Just as Utah was one of the three or four states most profoundly affected by the Great Depression, so too was it among those most greatly impacted by the advent of World War II. A rural-oriented population accustomed to the cyclical fluctuations of a mining-farming economy suddenly found itself on an accelerating economic track toward full employment and industrial growth. Significant demographic shifts occurred virtually overnight, as did long established social patterns Men went to war, women went to work, new military installations popped up on the landscape, and smokestack industries came to the Wasatch Front. Change was obvious and ubiquitous.

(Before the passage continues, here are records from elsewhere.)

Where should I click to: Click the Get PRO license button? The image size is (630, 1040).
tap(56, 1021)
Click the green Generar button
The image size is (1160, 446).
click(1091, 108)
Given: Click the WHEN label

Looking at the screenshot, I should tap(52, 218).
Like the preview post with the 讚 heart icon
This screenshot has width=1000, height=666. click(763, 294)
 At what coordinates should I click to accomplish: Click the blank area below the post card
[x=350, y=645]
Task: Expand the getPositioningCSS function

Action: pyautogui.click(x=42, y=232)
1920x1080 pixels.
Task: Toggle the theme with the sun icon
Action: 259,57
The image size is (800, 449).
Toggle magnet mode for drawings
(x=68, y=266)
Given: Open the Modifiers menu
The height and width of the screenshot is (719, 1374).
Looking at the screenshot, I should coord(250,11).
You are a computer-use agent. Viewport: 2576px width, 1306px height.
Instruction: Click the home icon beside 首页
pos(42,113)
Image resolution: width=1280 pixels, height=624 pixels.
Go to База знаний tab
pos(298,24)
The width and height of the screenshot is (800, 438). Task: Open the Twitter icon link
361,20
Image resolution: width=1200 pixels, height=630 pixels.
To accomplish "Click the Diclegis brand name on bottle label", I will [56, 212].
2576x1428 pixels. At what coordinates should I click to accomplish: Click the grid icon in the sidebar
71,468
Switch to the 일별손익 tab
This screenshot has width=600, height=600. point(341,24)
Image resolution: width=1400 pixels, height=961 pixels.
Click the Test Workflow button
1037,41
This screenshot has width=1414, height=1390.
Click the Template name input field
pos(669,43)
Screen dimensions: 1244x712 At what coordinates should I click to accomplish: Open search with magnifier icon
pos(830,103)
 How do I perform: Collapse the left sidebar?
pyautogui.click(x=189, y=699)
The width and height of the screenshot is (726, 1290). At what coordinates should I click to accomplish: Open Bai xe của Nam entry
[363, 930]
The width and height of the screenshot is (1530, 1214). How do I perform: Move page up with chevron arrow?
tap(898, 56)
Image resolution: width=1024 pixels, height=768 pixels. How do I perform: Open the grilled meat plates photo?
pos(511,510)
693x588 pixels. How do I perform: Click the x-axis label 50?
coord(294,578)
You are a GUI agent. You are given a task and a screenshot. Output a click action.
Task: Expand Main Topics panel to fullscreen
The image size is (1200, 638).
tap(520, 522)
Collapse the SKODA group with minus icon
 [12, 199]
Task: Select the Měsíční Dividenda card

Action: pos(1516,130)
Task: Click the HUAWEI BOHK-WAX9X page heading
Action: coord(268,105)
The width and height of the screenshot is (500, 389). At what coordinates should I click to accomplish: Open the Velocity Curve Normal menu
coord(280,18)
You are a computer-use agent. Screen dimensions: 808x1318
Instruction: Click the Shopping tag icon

The five articles selected for inclusion in this issue reflect the nature and variety of that change. The first article focuses on the West Desert and development of Wendover Air Base. It not only suggests some interesting generalizations about geography as a factor in the Utah war equation but also reaffirms the long-range nature of World War II consequences The third article offers similar food for thought as it scans the larger defense industry expansion in Utah and the many ways it influenced daily life at the time. Appropriately, between the two we hear from the person for whom all the home-front activity was sustained: the soldier in the trenches. Paul Saunders's reminiscence of his POW experience is a poignant narrative that begs to be read again and again.
The fourth article also spotlights prisoners—the Japanese Americans interned at Topaz Here the author looks primarily at young internees—those coming of age during that difficult experience—and documents their war experience at a personal level certain to pique the interest of every reader.
Bomber crews training for that great climacteric over Hiroshima had not even deployed from Wendover before the implications of the Atomic Age were being felt in southeastern Utah Howard Balsley, a central figure in the postwar uranium boom, is the subject of our final selection. His story is typical of most Utahns who lived through the war. He never saw combat, but the pace of his life was greatly quickened as he encountered exciting new directions and opportunities.